# Analyze Vector DB (Just for fun)

- We will see how many text chunks are in the database
- We will run a few similarity searches to see how the retrieval process works

In [None]:
from langchain_chroma import Chroma
from langchain_huggingface.embeddings import HuggingFaceEmbeddings

## Specify the embedding model and vector DB

In [None]:
embedding_model = HuggingFaceEmbeddings()
database_loc = ("./chroma_db_test1")

vectorstore = Chroma(persist_directory=database_loc,
      embedding_function=embedding_model)

### (optional) Print the contents

In [None]:
all_docs = vectorstore.get()['documents']

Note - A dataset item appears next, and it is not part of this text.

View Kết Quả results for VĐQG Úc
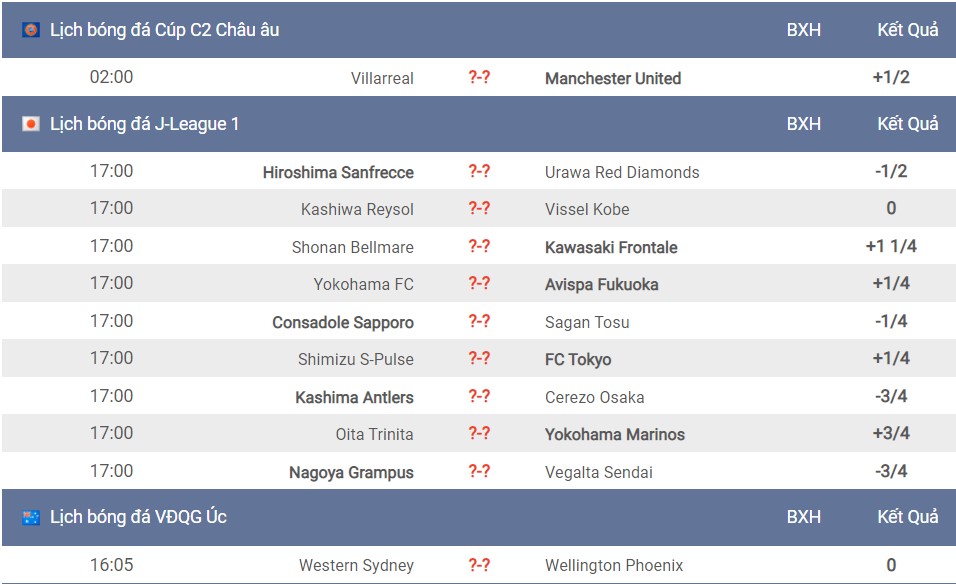 908,517
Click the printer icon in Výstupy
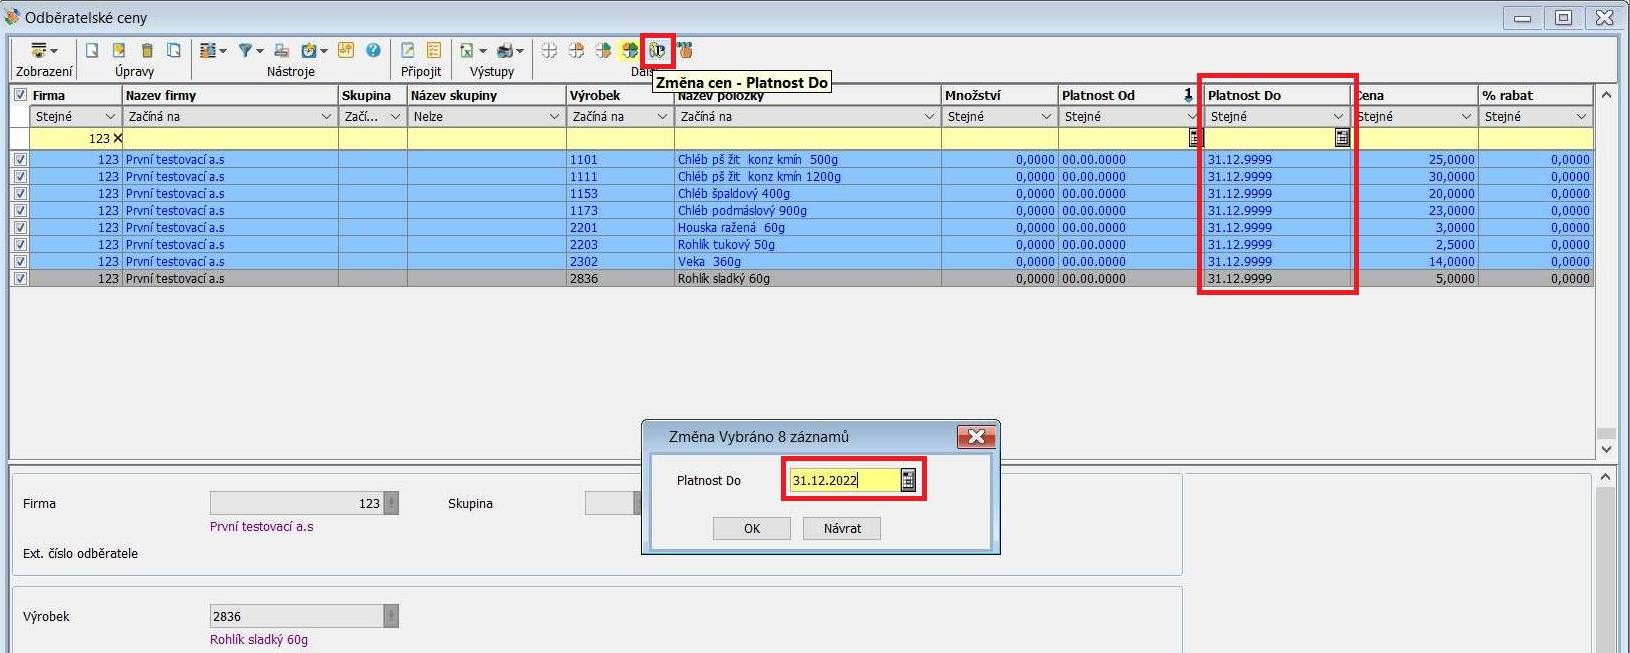 [505, 50]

print(f"docs: {len(all_docs)}")

## Run a similarity search

In [None]:
from typing import List
from langchain_core.runnables import chain
from langchain_core.documents import Document

@chain
def retriever(query: str) -> List[Document]:
    
    docs, scores = zip(*vectorstore.similarity_search_with_score(query, k=6))
    for doc, score in zip(docs, scores):
        doc.metadata["score"] = score

    return docs

def get_matches(phrase: str):
    embedding = HuggingFaceEmbeddings().embed_query(phrase)
    docs = retriever.invoke(phrase)
    for doc in docs:
        print(f"page {doc.metadata['page']}")
    return docs

In [None]:
# phrase = "I am interested in building homes"
# phrase = "I want to be an ambassodor to Japan"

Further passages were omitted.